The Hopi people, said Mr. Masayesva, believe that we as human beings are living in the Fourth World. So it is important, he challenged the students, to work on a whole new curriculum that teaches how to be good stewards of the land. Such a course of study, rooted in indigenous knowledge and Western science both, would include more than just classes on environmental law. “These classes teach our Indian people how to work within the law, how to work the law, but that is not enough. I’m talking about something more.” His vision is nothing less than a curriculum about how to create the Fifth World. “This region is where it all started, and this is the place from which we will all journey on.”

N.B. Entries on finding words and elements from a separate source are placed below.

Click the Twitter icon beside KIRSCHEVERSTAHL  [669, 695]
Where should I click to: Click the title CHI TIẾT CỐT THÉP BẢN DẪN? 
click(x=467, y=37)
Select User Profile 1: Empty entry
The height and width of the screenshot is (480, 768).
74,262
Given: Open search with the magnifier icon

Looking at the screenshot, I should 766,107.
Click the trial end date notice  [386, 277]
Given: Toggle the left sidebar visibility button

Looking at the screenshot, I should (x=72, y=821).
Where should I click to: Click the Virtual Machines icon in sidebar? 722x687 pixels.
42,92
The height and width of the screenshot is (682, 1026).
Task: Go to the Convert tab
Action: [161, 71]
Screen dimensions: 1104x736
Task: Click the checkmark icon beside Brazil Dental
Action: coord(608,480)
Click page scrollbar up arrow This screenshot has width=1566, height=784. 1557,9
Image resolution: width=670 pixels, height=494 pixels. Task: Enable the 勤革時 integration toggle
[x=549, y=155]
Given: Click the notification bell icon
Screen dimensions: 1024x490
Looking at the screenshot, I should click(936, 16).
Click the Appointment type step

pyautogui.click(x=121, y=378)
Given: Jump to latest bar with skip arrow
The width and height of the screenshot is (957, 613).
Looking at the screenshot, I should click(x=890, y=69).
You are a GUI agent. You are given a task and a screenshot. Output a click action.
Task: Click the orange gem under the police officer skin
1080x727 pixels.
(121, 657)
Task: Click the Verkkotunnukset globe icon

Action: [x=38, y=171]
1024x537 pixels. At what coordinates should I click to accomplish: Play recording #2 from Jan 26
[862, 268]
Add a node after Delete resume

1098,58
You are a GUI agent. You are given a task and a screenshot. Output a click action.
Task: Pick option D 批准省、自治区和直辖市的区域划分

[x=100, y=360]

What of the future? “Our elders have told us that we might reach a world where we won’t pay for anything, that we will live in a ‘moneyless world.’ I often asked myself, ‘What is that?’ The question should challenge us. “I truly believe,” Mr. Masayesva continued, “that Black Mesa, which is shaped like a handprint, is the center of the universe. Our name for this land, ‘Duwanasavi,’ is literally translated ‘Earth Center.’ We were placed here not by coincidence but by design. “We will win our campaign to save water,” he told the students. “But without a vision beyond that, we could become stagnant. We need to envision a new world, the Fifth World, and not be afraid to take on the challenges.”